↓↓↓

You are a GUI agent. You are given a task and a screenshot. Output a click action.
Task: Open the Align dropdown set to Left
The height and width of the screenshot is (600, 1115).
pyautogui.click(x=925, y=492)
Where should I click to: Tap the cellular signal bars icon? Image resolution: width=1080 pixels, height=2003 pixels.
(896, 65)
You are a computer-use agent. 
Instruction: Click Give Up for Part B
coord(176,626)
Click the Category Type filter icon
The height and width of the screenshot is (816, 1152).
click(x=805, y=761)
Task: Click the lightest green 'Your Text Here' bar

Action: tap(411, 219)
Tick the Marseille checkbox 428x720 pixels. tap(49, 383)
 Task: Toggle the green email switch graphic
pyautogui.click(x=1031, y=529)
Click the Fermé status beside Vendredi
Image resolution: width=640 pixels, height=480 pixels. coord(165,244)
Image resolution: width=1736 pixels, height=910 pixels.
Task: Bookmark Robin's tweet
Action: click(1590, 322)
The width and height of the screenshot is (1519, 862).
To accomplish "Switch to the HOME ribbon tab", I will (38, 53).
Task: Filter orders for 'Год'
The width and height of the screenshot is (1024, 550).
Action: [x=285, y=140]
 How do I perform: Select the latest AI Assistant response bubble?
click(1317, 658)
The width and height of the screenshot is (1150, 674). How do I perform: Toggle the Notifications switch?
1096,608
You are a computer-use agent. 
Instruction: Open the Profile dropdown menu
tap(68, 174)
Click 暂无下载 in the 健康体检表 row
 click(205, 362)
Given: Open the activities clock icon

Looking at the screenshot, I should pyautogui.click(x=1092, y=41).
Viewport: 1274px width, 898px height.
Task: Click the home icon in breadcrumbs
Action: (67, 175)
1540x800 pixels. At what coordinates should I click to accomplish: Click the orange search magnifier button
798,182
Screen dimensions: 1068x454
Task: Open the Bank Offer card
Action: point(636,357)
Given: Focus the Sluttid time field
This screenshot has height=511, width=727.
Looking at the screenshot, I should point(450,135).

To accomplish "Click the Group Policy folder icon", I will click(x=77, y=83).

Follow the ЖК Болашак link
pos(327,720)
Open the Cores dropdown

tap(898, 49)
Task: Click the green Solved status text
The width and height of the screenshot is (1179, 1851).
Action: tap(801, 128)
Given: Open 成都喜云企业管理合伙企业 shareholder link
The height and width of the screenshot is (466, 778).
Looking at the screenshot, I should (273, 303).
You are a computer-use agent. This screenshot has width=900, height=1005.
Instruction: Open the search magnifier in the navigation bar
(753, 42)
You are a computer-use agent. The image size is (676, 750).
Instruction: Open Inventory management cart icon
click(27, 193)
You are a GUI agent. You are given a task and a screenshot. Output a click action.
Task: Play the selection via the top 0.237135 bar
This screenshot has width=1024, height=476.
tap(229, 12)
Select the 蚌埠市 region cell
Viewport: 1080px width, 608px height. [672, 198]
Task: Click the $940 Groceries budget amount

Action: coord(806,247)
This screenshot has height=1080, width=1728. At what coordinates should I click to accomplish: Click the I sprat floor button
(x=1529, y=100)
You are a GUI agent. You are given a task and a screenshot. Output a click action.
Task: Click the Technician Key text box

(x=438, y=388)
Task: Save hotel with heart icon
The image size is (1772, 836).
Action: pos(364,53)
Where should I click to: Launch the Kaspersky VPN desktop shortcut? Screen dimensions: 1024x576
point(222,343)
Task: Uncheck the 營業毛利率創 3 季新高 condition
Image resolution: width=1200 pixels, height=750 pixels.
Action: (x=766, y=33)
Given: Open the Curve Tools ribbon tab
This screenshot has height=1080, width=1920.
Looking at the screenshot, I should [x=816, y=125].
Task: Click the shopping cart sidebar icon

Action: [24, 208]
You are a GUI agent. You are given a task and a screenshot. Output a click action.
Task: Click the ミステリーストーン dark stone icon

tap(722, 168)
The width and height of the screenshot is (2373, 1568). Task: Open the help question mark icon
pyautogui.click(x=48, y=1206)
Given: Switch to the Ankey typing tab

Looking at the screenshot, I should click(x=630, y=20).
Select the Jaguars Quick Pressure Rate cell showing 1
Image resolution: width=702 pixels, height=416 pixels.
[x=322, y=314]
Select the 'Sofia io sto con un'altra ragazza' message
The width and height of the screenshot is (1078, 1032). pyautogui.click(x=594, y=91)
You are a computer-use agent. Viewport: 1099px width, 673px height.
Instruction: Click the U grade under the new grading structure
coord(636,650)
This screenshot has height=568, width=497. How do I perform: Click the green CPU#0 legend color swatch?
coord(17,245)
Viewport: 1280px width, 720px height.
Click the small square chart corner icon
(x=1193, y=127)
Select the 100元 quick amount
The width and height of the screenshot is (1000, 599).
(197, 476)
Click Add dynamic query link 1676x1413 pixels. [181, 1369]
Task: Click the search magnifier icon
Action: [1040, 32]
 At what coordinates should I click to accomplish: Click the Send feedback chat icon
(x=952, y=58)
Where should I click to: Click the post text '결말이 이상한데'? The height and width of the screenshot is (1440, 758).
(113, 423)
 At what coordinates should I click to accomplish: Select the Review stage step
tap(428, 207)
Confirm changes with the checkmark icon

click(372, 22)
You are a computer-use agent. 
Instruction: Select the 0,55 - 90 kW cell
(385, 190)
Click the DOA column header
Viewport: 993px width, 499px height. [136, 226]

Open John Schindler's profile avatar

↑↑↑

**Task objective:** Copy each line of the material exactly as written.

**Written response:**
You are a GUI agent. You are given a task and a screenshot. Output a click action.
Task: Open the Align dropdown set to Left
The height and width of the screenshot is (600, 1115).
pyautogui.click(x=925, y=492)
Where should I click to: Tap the cellular signal bars icon? Image resolution: width=1080 pixels, height=2003 pixels.
(896, 65)
You are a computer-use agent. 
Instruction: Click Give Up for Part B
coord(176,626)
Click the Category Type filter icon
The height and width of the screenshot is (816, 1152).
click(x=805, y=761)
Task: Click the lightest green 'Your Text Here' bar

Action: tap(411, 219)
Tick the Marseille checkbox 428x720 pixels. tap(49, 383)
 Task: Toggle the green email switch graphic
pyautogui.click(x=1031, y=529)
Click the Fermé status beside Vendredi
Image resolution: width=640 pixels, height=480 pixels. coord(165,244)
Image resolution: width=1736 pixels, height=910 pixels.
Task: Bookmark Robin's tweet
Action: click(1590, 322)
The width and height of the screenshot is (1519, 862).
To accomplish "Switch to the HOME ribbon tab", I will (38, 53).
Task: Filter orders for 'Год'
The width and height of the screenshot is (1024, 550).
Action: [x=285, y=140]
 How do I perform: Select the latest AI Assistant response bubble?
click(1317, 658)
The width and height of the screenshot is (1150, 674). How do I perform: Toggle the Notifications switch?
1096,608
You are a computer-use agent. 
Instruction: Open the Profile dropdown menu
tap(68, 174)
Click 暂无下载 in the 健康体检表 row
 click(205, 362)
Given: Open the activities clock icon

Looking at the screenshot, I should pyautogui.click(x=1092, y=41).
Viewport: 1274px width, 898px height.
Task: Click the home icon in breadcrumbs
Action: (67, 175)
1540x800 pixels. At what coordinates should I click to accomplish: Click the orange search magnifier button
798,182
Screen dimensions: 1068x454
Task: Open the Bank Offer card
Action: point(636,357)
Given: Focus the Sluttid time field
This screenshot has height=511, width=727.
Looking at the screenshot, I should point(450,135).

To accomplish "Click the Group Policy folder icon", I will click(x=77, y=83).

Follow the ЖК Болашак link
pos(327,720)
Open the Cores dropdown

tap(898, 49)
Task: Click the green Solved status text
The width and height of the screenshot is (1179, 1851).
Action: tap(801, 128)
Given: Open 成都喜云企业管理合伙企业 shareholder link
The height and width of the screenshot is (466, 778).
Looking at the screenshot, I should (273, 303).
You are a computer-use agent. This screenshot has width=900, height=1005.
Instruction: Open the search magnifier in the navigation bar
(753, 42)
You are a computer-use agent. The image size is (676, 750).
Instruction: Open Inventory management cart icon
click(27, 193)
You are a GUI agent. You are given a task and a screenshot. Output a click action.
Task: Play the selection via the top 0.237135 bar
This screenshot has width=1024, height=476.
tap(229, 12)
Select the 蚌埠市 region cell
Viewport: 1080px width, 608px height. [672, 198]
Task: Click the $940 Groceries budget amount

Action: coord(806,247)
This screenshot has height=1080, width=1728. At what coordinates should I click to accomplish: Click the I sprat floor button
(x=1529, y=100)
You are a GUI agent. You are given a task and a screenshot. Output a click action.
Task: Click the Technician Key text box

(x=438, y=388)
Task: Save hotel with heart icon
The image size is (1772, 836).
Action: pos(364,53)
Where should I click to: Launch the Kaspersky VPN desktop shortcut? Screen dimensions: 1024x576
point(222,343)
Task: Uncheck the 營業毛利率創 3 季新高 condition
Image resolution: width=1200 pixels, height=750 pixels.
Action: (x=766, y=33)
Given: Open the Curve Tools ribbon tab
This screenshot has height=1080, width=1920.
Looking at the screenshot, I should [x=816, y=125].
Task: Click the shopping cart sidebar icon

Action: [24, 208]
You are a GUI agent. You are given a task and a screenshot. Output a click action.
Task: Click the ミステリーストーン dark stone icon

tap(722, 168)
The width and height of the screenshot is (2373, 1568). Task: Open the help question mark icon
pyautogui.click(x=48, y=1206)
Given: Switch to the Ankey typing tab

Looking at the screenshot, I should click(x=630, y=20).
Select the Jaguars Quick Pressure Rate cell showing 1
Image resolution: width=702 pixels, height=416 pixels.
[x=322, y=314]
Select the 'Sofia io sto con un'altra ragazza' message
The width and height of the screenshot is (1078, 1032). pyautogui.click(x=594, y=91)
You are a computer-use agent. Viewport: 1099px width, 673px height.
Instruction: Click the U grade under the new grading structure
coord(636,650)
This screenshot has height=568, width=497. How do I perform: Click the green CPU#0 legend color swatch?
coord(17,245)
Viewport: 1280px width, 720px height.
Click the small square chart corner icon
(x=1193, y=127)
Select the 100元 quick amount
The width and height of the screenshot is (1000, 599).
(197, 476)
Click Add dynamic query link 1676x1413 pixels. [181, 1369]
Task: Click the search magnifier icon
Action: [1040, 32]
 At what coordinates should I click to accomplish: Click the Send feedback chat icon
(x=952, y=58)
Where should I click to: Click the post text '결말이 이상한데'? The height and width of the screenshot is (1440, 758).
(113, 423)
 At what coordinates should I click to accomplish: Select the Review stage step
tap(428, 207)
Confirm changes with the checkmark icon

click(372, 22)
You are a computer-use agent. 
Instruction: Select the 0,55 - 90 kW cell
(385, 190)
Click the DOA column header
Viewport: 993px width, 499px height. [136, 226]

Open John Schindler's profile avatar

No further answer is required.